(WHAT IS EXPECTED)
Every entry below should be reproduced exactly; no picture is to be included.

(DATA PROVIDED)
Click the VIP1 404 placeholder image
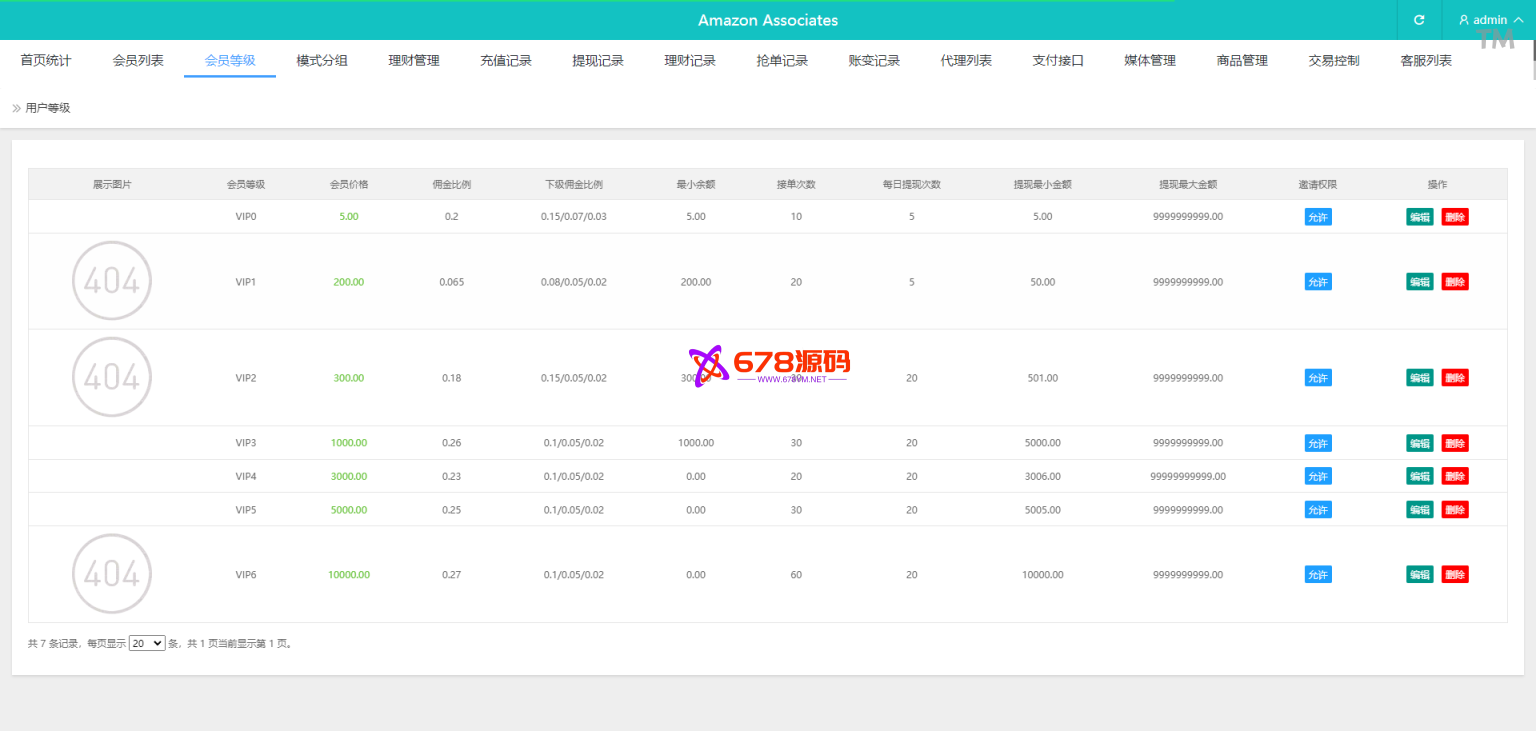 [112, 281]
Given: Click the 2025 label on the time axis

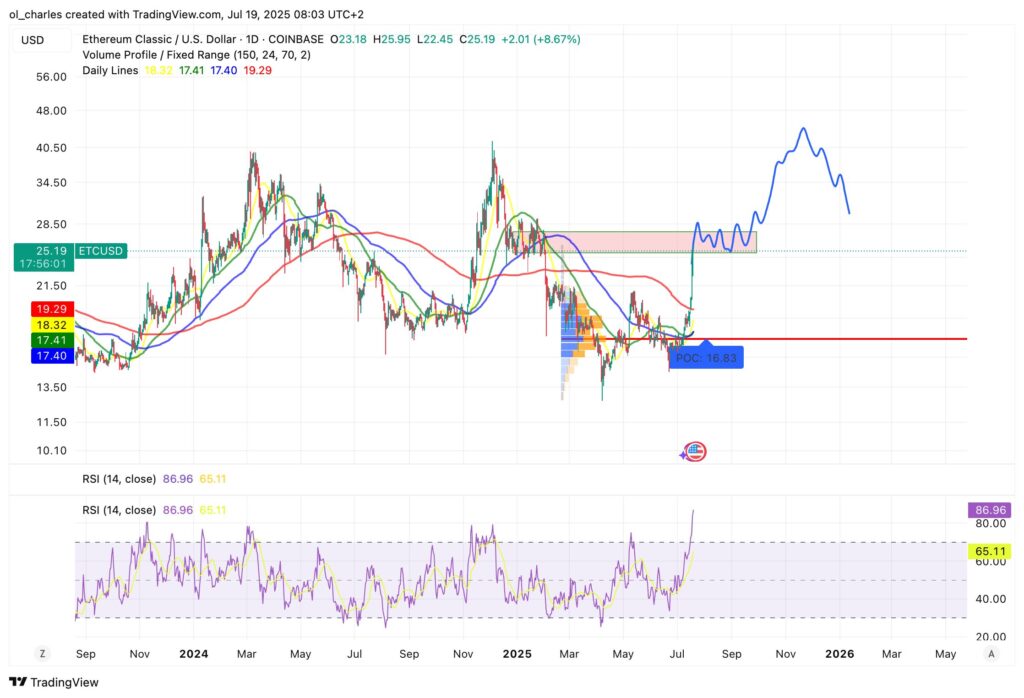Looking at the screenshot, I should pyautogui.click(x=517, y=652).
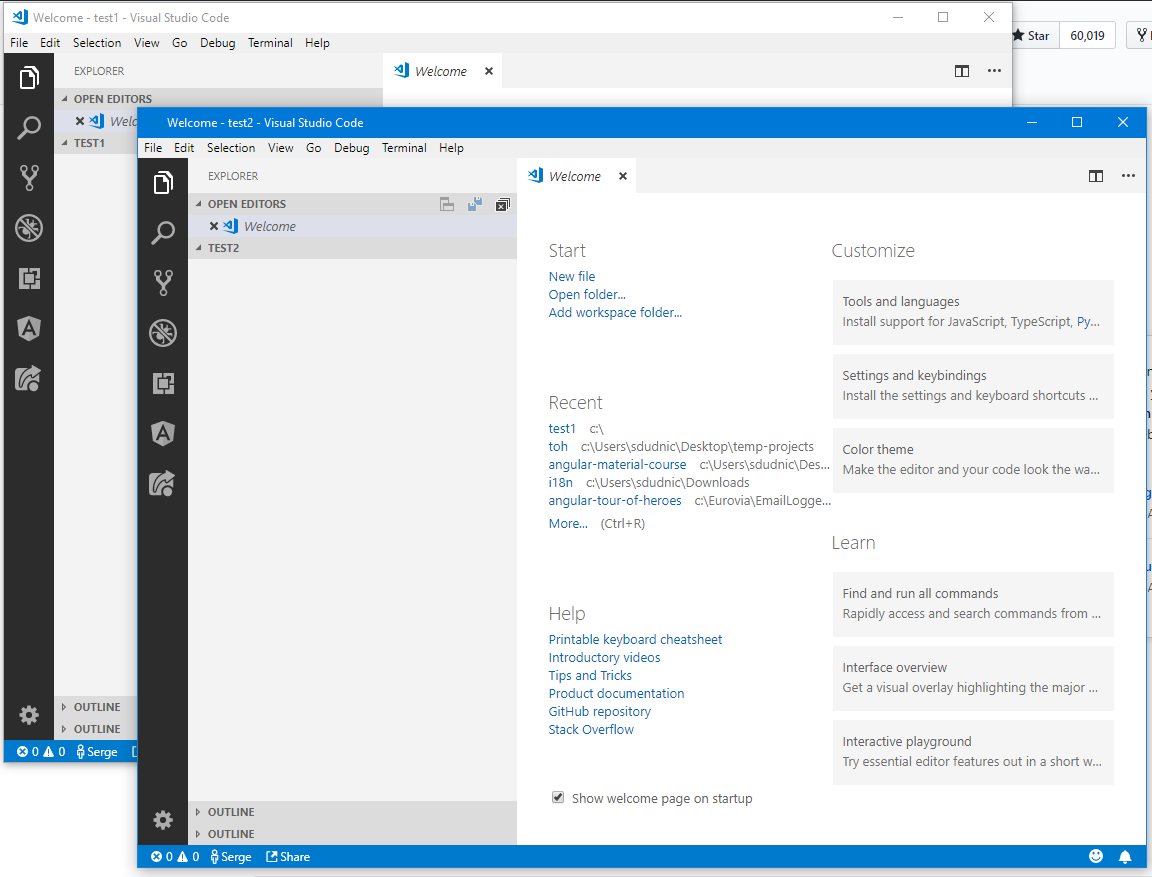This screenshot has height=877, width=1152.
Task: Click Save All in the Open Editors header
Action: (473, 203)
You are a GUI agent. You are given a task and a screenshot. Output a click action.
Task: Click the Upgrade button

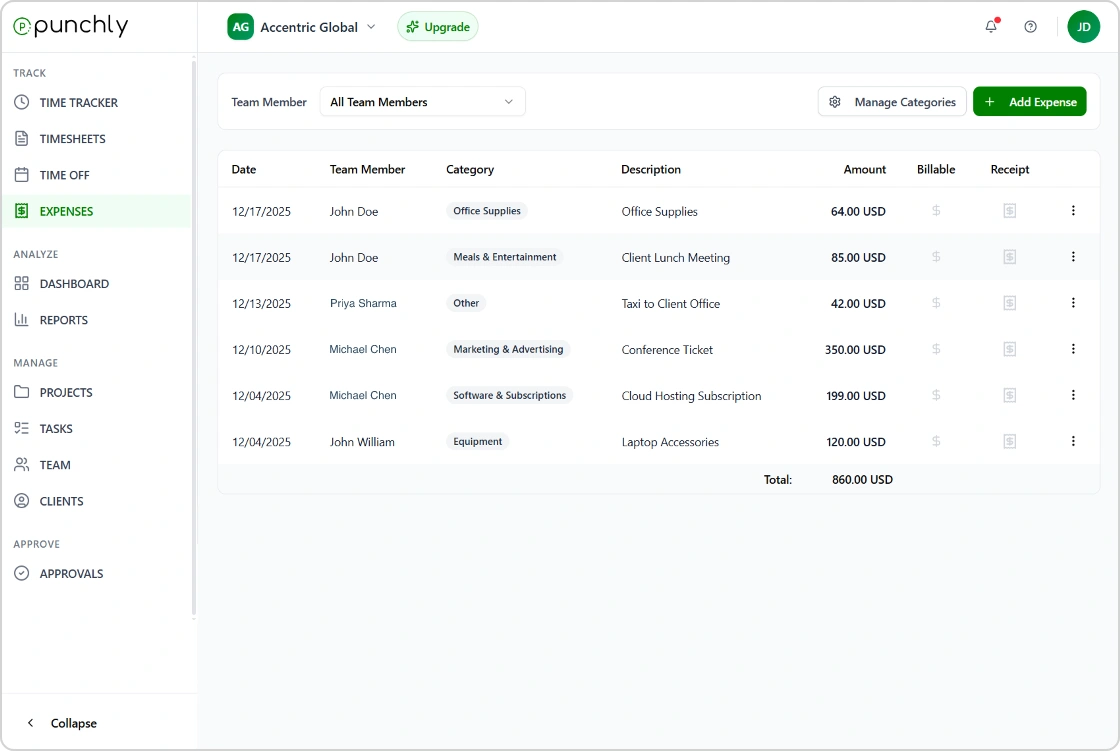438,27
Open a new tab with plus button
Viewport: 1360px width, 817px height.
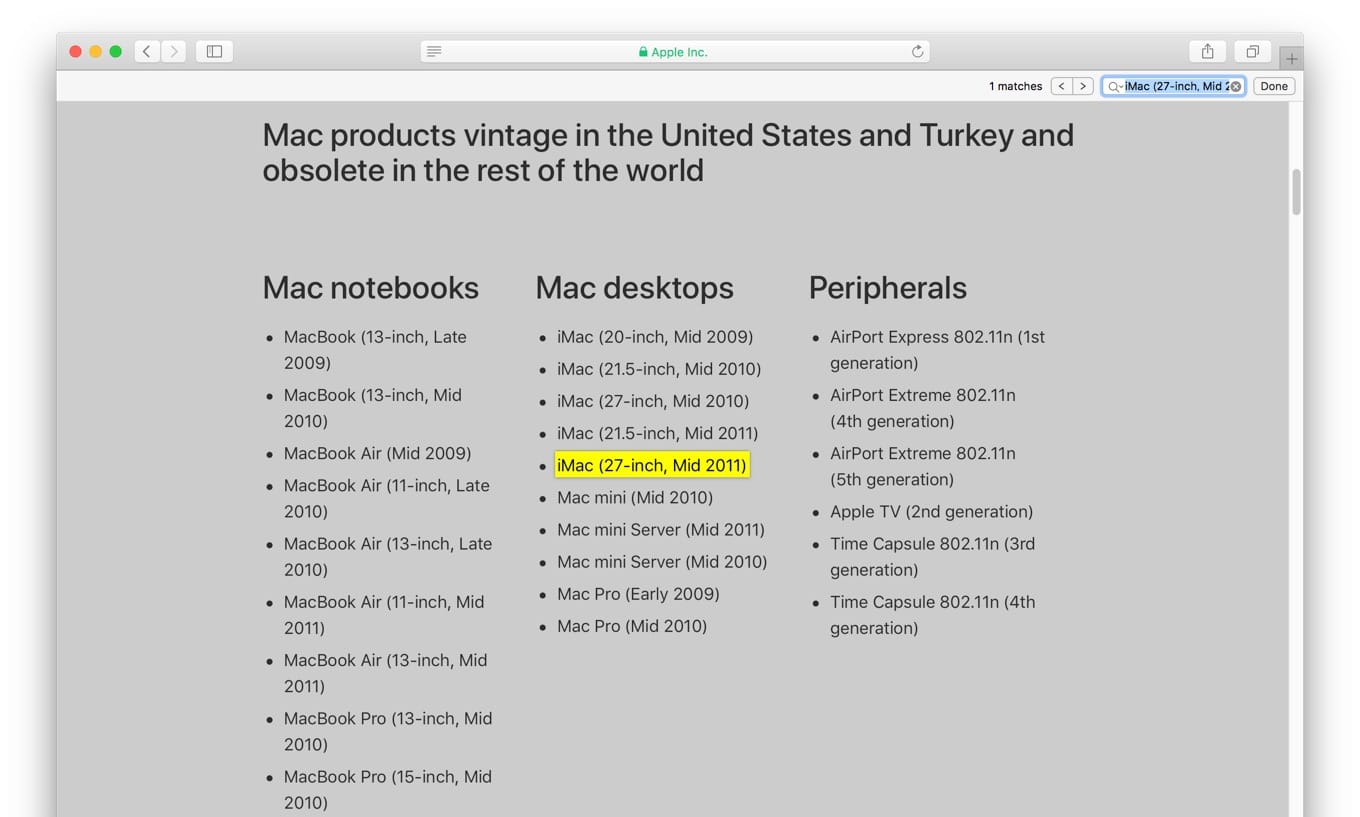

(RESULT FOR THIS TASK)
Click the VIP1 404 placeholder image
 [112, 281]
Given: Click the 2025 label on the time axis

Looking at the screenshot, I should pyautogui.click(x=517, y=652).
This screenshot has height=877, width=1152.
Task: Click Save All in the Open Editors header
Action: (473, 203)
You are a GUI agent. You are given a task and a screenshot. Output a click action.
Task: Click the Upgrade button

438,27
Open a new tab with plus button
Viewport: 1360px width, 817px height.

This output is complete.